Remaining variants were prioritized in four categories before analysis of co-segregation with the disease: (1) Tier 1 genes were reported as associated with non-syndromic, syndromic hearing loss, and diseases including hearing loss as a non-characteristic symptom registered in OMIM (n = 293, gene list in [12]); (2) Tier 2 genes were associated with hearing loss in animal models by the Mouse Genome Informatics [24] or International Mouse Phenotyping Consortium [25], and not included in Tier 1 (n = 328, gene list in [12]); and (3) Tier 3 genes were expressed at > twofold higher levels in M. fascicularis cochlea than in other tissues [26] and were not included in Tier 1 or Tier 2 (n = 305; Additional file 3). Genes with high expression levels in M. fascicularis cochlea are enriched for deafness genes and may therefore contain novel candidates [26]. In total, 926 genes were categorized in Tiers 1–3. Genes not included in Tiers 1–3 were categorized as Tier 4.
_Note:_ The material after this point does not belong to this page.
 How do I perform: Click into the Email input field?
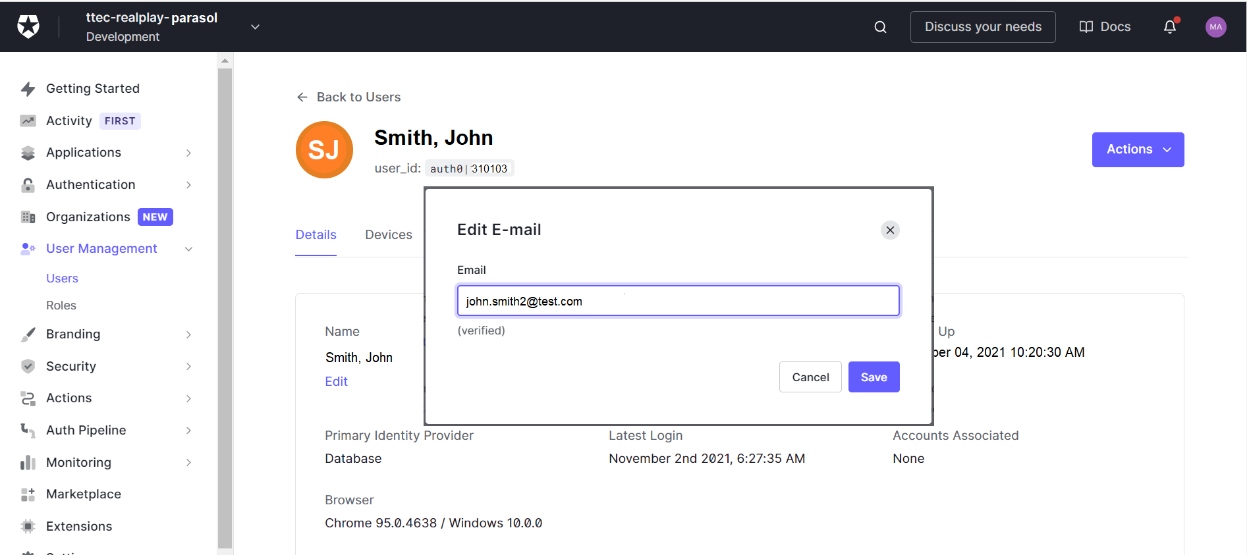pos(678,301)
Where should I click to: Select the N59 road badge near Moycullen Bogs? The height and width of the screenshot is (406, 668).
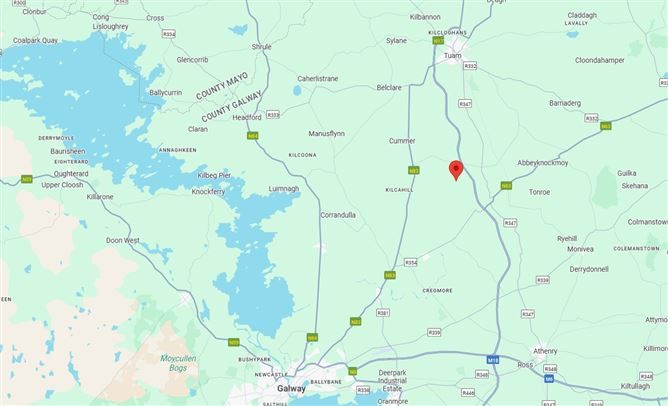pyautogui.click(x=234, y=342)
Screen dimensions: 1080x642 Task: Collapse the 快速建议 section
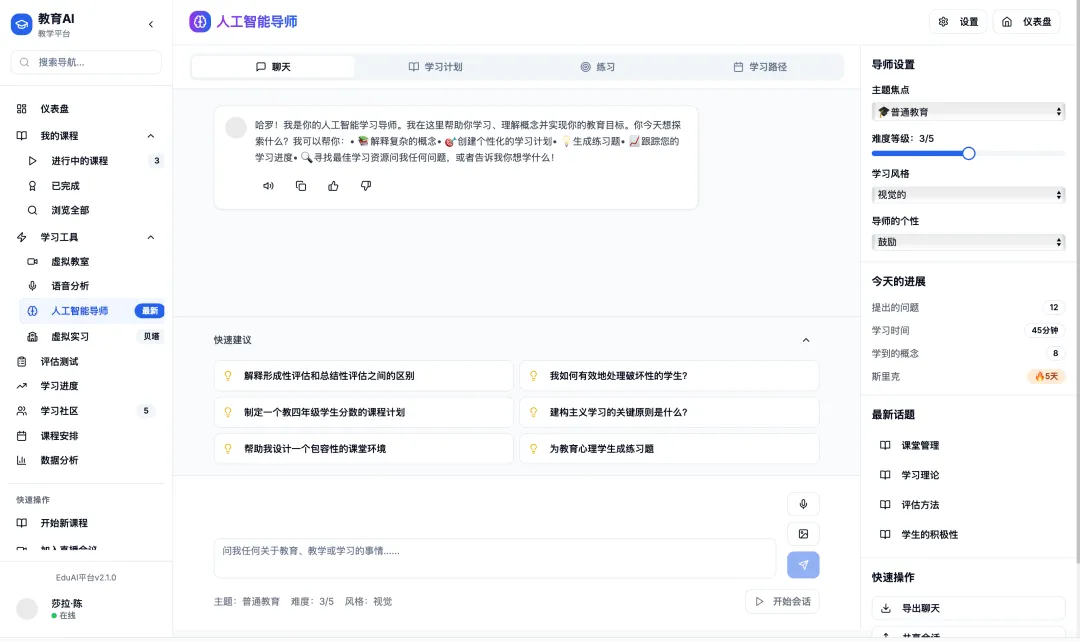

Among selected variants co-segregating with hearing loss, those in Tier 1 genes were searched in the OMIM, Human Genome Mutation Database (HGMD) (last accessed March 12, 2019) and ClinVar (last accessed March 12, 2019) to determine the consistency of the clinical features of the individuals in this study, according to PP4 criterion in the ACMG guidelines [27]. Genes associated with syndromic hearing loss were excluded if they met the following criteria: (1) the variants had not been reported as pathogenic or likely pathogenic, and (2) the proband did not exhibit the characteristic symptoms of multiple organ disease caused by that gene.

Remaining candidate variants were subjected to PCR and Sanger sequencing. Primer sets used in this study are shown in Additional file 5. Representative electropherograms of variants detected in each proband are shown in Additional file 6 and Additional file 10.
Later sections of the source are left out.